I’ve been trying to allow a tabpanel to grow vertically, and having the enclosed elements move. The growing of the tabpanel works with anchoring, but the enclosing elements won’t move.
My form design, form top to bottom, looks like this:
Label for tabpanel 1
Tabpanel 1 (anchor set to top and bottom; vertical grow works)
Label for tabpanel 2 (anchor set to top; printSliding set to move vertically)
Tabpanel 2 (anchor set to top; printSliding set to move vertically)
Tabpanel 1 grows vertically like I wanted to, but the second label and tabpanel won’t move downwards when tabpanel 1 grows. I’ve tried some different things, but shouldn’t the above setup work? Or, am I doing someting wrong?
In the mean time I also tried a different approach as a test. For the location and sizes of the elements I used a method. This all works OK, but the problem with this approach is that the elements are placed and sized correctly, but when the elements grow beyond the body height it won’t show a scrollbar (all the ‘overflow’ is hidden). So my additional/second question would be if there is a way to resize the body height dynamically?
What I’m basically trying to achieve is a form with multiple tabpanels which can grow according to its content.
Kaptan:
What I’m basically trying to achieve is a form with multiple tabpanels which can grow according to its content.
If you’re using version 4.1.x you might consider using the solutionModel to dynamically create this form.

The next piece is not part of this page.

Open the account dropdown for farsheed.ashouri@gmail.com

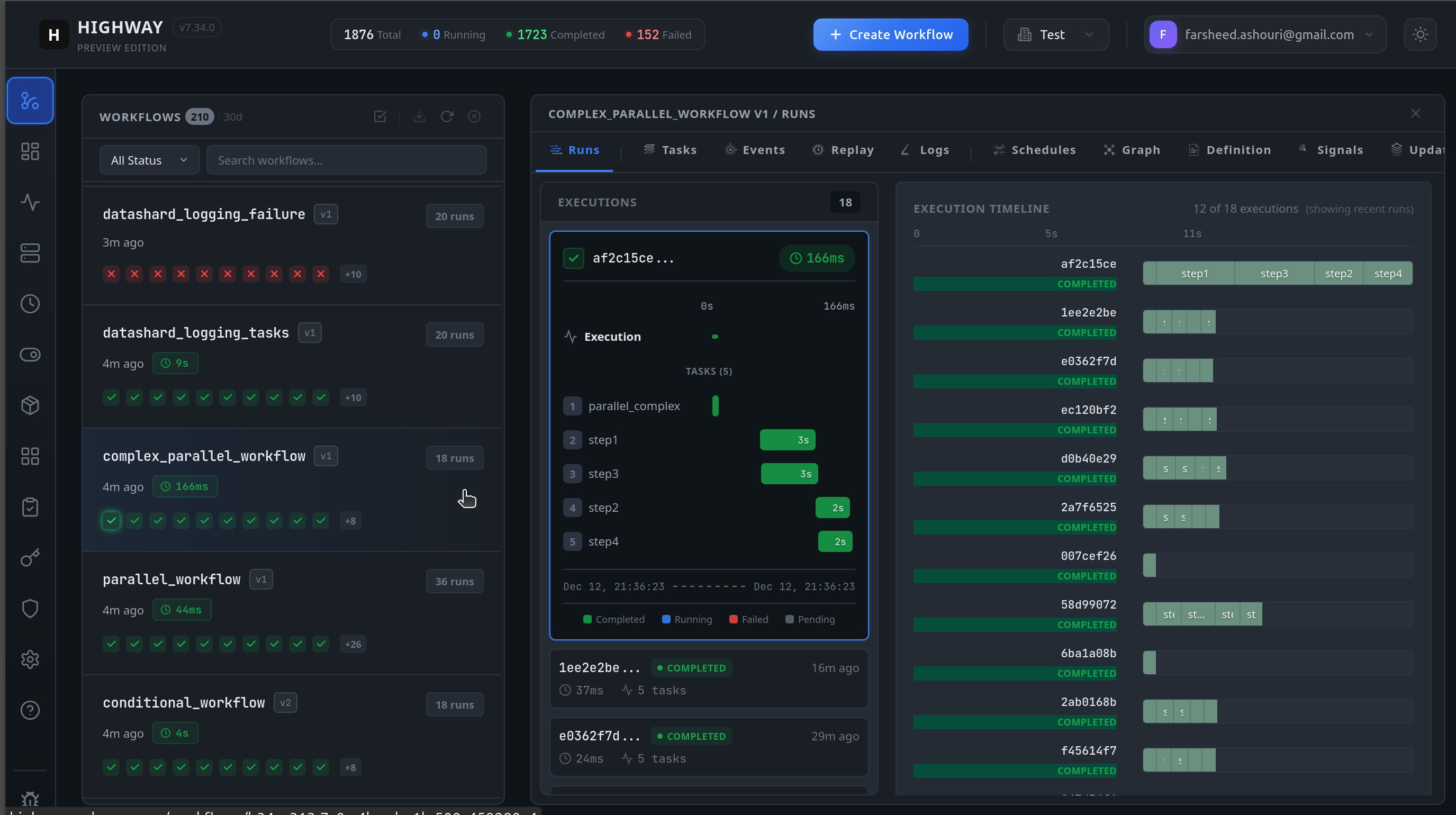[x=1266, y=34]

Using the solutionModel gives you the ability to bind a dataset to a form instead of a foundset.
This way you could first query all the information from your different tabpanels and join this into one dataset.
Your form can then be a listview which just shows repeatingly the body according to the number of records…

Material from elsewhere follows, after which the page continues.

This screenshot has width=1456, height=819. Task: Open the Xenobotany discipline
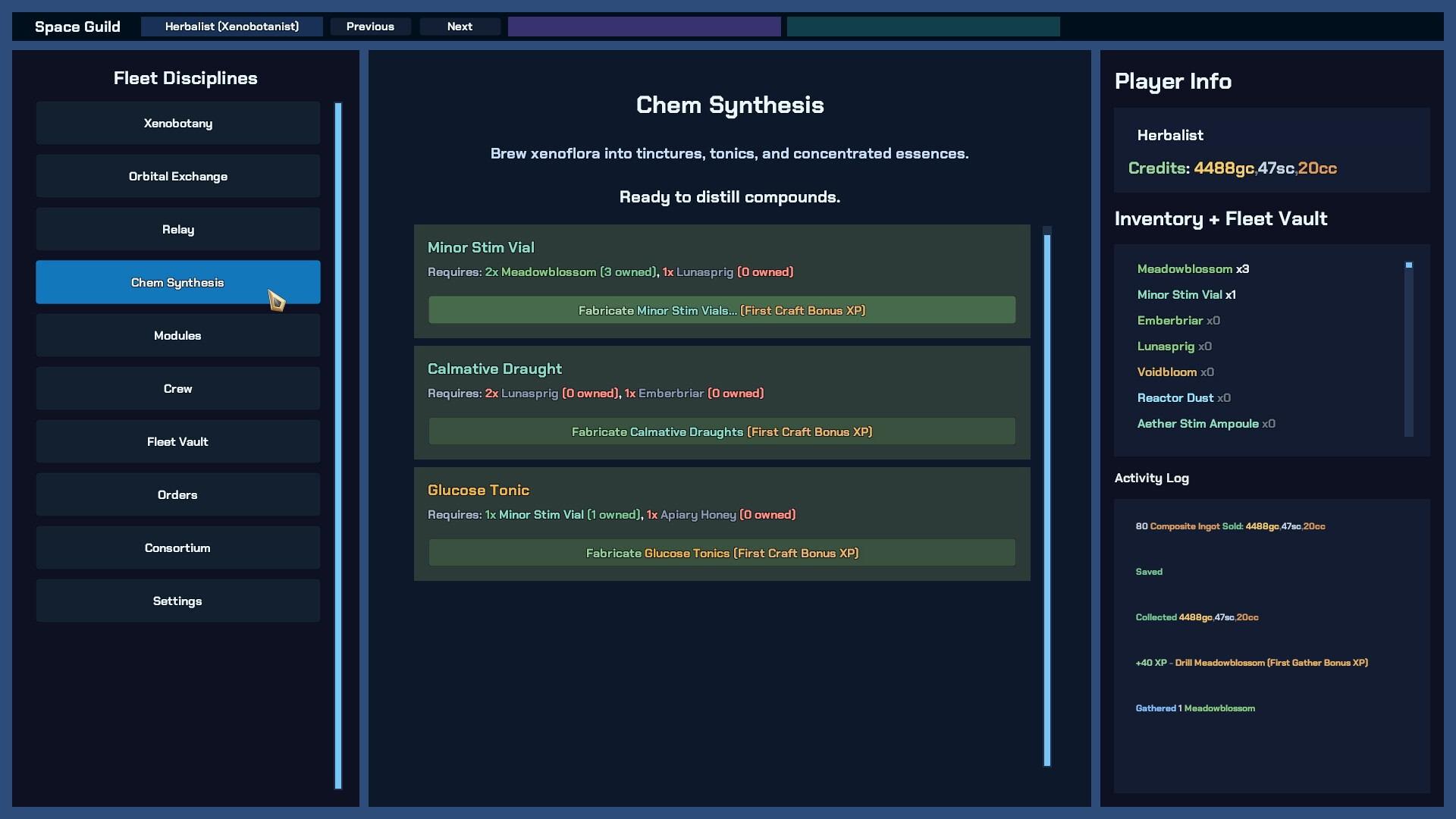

The links below will give you more info on the topic of Solutionmodel
I was considering the solution model approach too. But, in my case every record would have it’s own contents in the tabpanel. In other words when browsing through the records, the sizes of the tabpanels can/will change. Wouldn’t the solution model approach be too slow / inefficient when applying on every single record change?
Kaptan:
Wouldn’t the solution model approach be too slow / inefficient when applying on every single record change?
The solutionModel is very fast. I’d say you won’t even notice a form being created.

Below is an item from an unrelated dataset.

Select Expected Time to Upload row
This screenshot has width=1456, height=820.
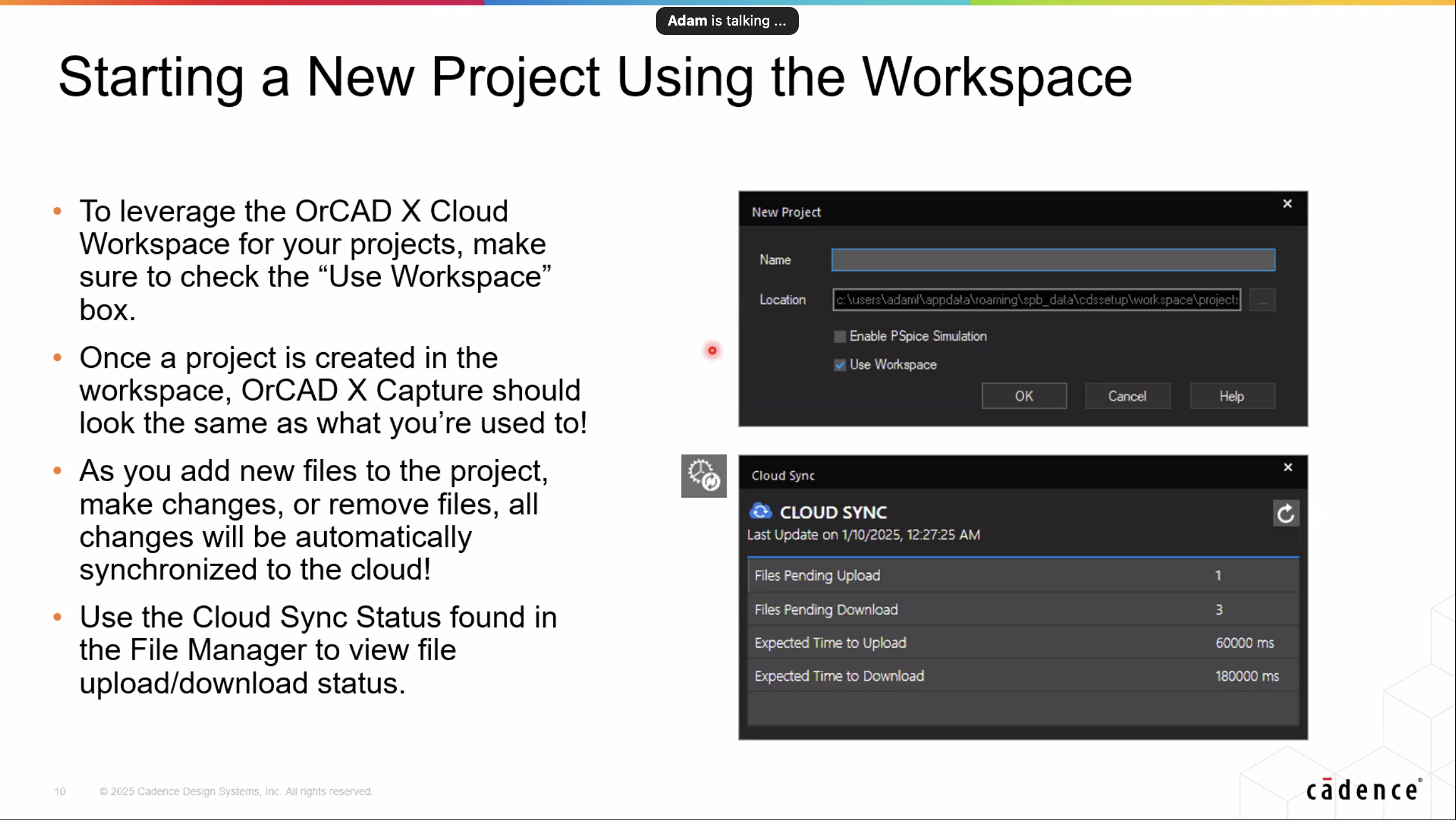pyautogui.click(x=1023, y=643)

We use a combination of existing forms with the solutionModel to create customized table headers in tableview.
We do this at startup for approx. 650 forms(!) this whole for…loop which contains more code than the actual creation of the headers, takes about 850mS…
A while ago Scott Buttler actually did an online demo where he simulated a tableview by creating a form on a tabpanel containing 1 record for each record he needed. In this case the actual recordlayout could be different for each record depending of the type of the record…
I’d suggest you give it a chance and I think you’ll be surprised!